● Collected data entries:
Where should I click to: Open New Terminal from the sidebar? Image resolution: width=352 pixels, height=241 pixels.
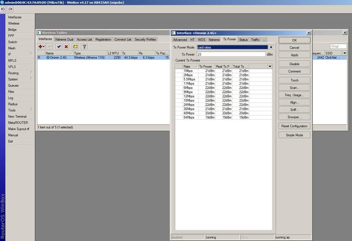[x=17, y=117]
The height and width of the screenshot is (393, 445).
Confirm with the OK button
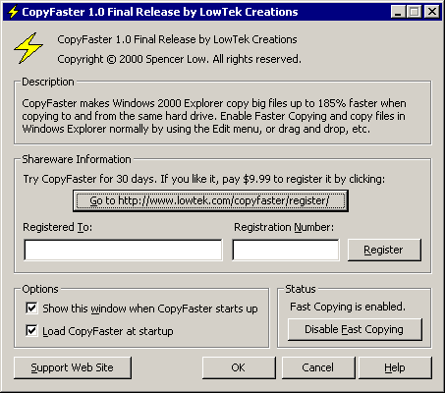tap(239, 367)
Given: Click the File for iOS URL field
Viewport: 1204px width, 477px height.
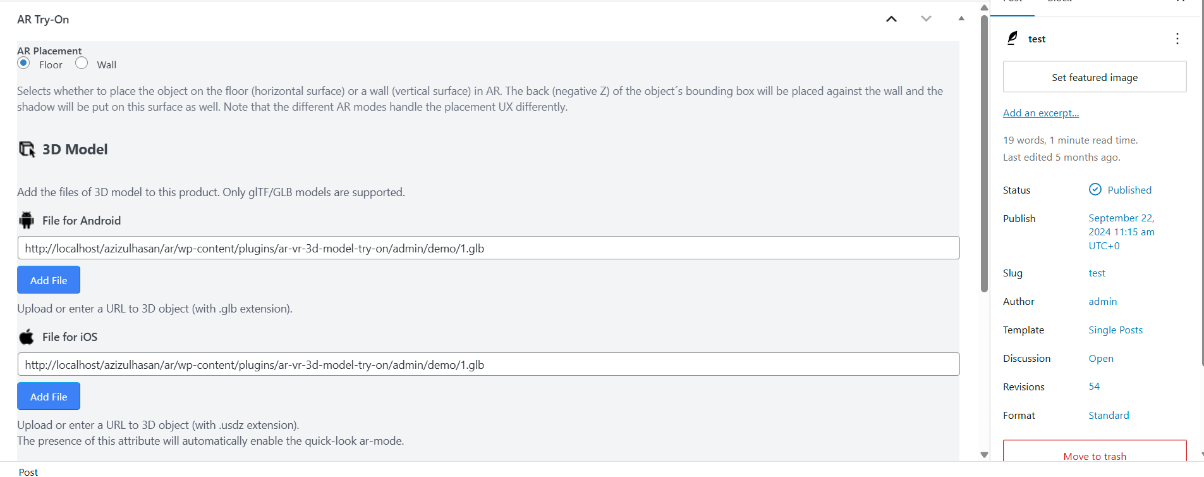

● EXERCISE GOAL:
Nothing but the lines from the line containing "The height and" to the end of the records above should be repeated, exactly and with every picture omitted.

● OUTPUT FOR THIS TASK:
The height and width of the screenshot is (393, 445).
Confirm with the OK button
tap(239, 367)
Given: Click the File for iOS URL field
Viewport: 1204px width, 477px height.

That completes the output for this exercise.